Saúde e Sociedade

Nem sempre o melhor lugar é o hospital

01/10/2021
Nem sempre o melhor lugar é o hospital | Jornal da Orla

Quando se está doente, em alguns casos, sim. Foi aí que o professor de medicina perguntou a seus jovens alunos ao iniciarem a faculdade. Qual o melhor lugar para estar um doente? Todos responderam: o hospital. Nem sempre, respondeu, para surpresa dos futuros médicos. 

 

Se a doença é aguda e exige intervenção de profissionais de saúde, o melhor que temos a fazer é procurar atendimento hospitalar. Mas, já pensaram o quanto o hospital é um ambiente contaminado? E não poderia ser diferente.

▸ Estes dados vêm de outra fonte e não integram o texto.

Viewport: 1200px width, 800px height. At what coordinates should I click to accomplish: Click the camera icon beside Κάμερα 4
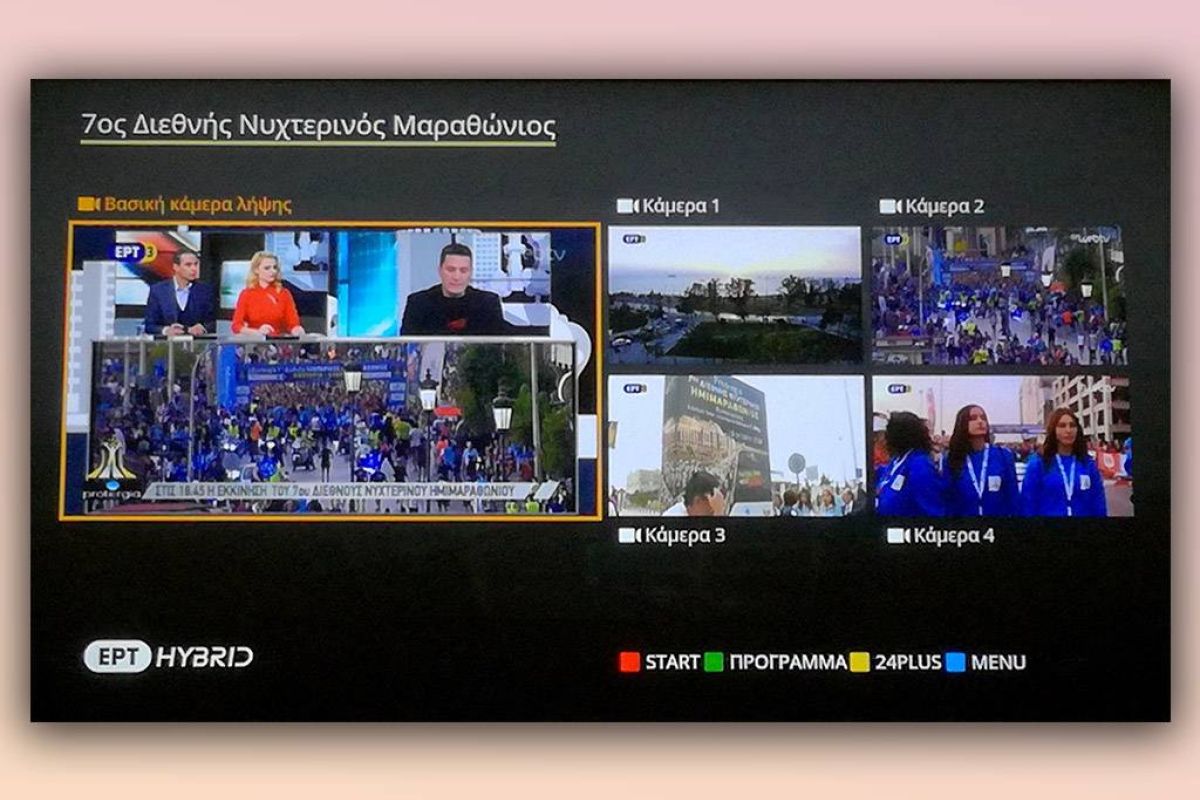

Se as pessoas doentes estão lá, o lugar também está doente. 

 

Em função disso, OMS (Organização Mundial de Saúde) e o MS (Ministério da Saúde) têm protocolos muito bem delineados para diminuir o risco de infecção hospitalar. 

 

Associados a novas técnicas cirúrgicas e demais tipos de tratamento médico, o tempo de hospitalização decresce dia a dia. Hoje, conhecemos essas infecções pela sigla IRAS (Infecção Relacionadas à Assistência Médica). Exemplos são as que acontecem devido a um ato cirúrgico, as pneumonias hospitalares, as infecções do trato urinário associadas a cateter, além das adquiridas do próprio ambiente, como as infecções virais. 

 

Para reduzir o risco de IRAS, os hospitais são obrigados a constituir a CCIH (Comissão de Controle de Infecção Hospitalar), responsável por promover ações de prevenção, além de monitorar casos graves e definir medidas de controle.

 

Por mais cuidado e controle que se tenha, os riscos continuam a existir. Sabendo disso, o tempo de internação hospitalar é sempre uma preocupação da equipe de saúde; ao contrário do que muitos pensam, pois se sentem mais seguros estando em regime de internação. Não faz muito tempo, a realização de uma colecistectomia – retirada da vesícula –, em geral por cálculo, exigia a permanência do doente no hospital por uma semana, período em que era obrigado a ficar com sonda nasogástrica para drenagem da bile. 

 

Os mais velhos devem lembrar de um algum caso acontecido na família e não me deixam mentir. Hoje, grande parte desses doentes chega ao hospital pela manhã, se submete à cirurgia e são liberados à tarde. Um tremendo avanço devido à maior segurança oferecida pelas drogas anestésicas, à técnica cirúrgica, como a videolaparoscopia e a preocupação, sempre presente, de evitar as infecções hospitalares. 

 

Nestas últimas décadas, também se consolidou o serviço de internação hospitalar. Lembro de ter sido testemunha da implantação do PID (Programa de Internação Domiciliar), resultado da genialidade do então secretário de saúde, e depois prefeito, David Capistrano da Costa Filho, sempre visionário. 

 

De início, os céticos tentaram vencê-lo. Como negar aos doentes a possibilidade de serem tratados em um hospital, resmungavam. Mas, o objetivo é levar a equipe multiprofissional de saúde à casa das pessoas que necessitam de assistência, insumos e equipamentos, fazendo com que os doentes fiquem menos tempo internados. 

 

Além da diminuição do risco de infecção, promover um contato mais próximo com a família no seu lar, é fator relevante para a recuperação do paciente que se sente acolhido. Estão indicados para serem assistidos em casa aqueles pacientes clinicamente estáveis, que necessitam complementar o tratamento sob supervisão de profissionais de saúde; os que fazem uso de medicação injetável, que necessitam de curativos mais complexos; portadores de doença crônica, que são portadores de processos infecciosos prolongados e os que exigem cuidados paliativos. 

 

O melhor é estar em casa, sempre que possível.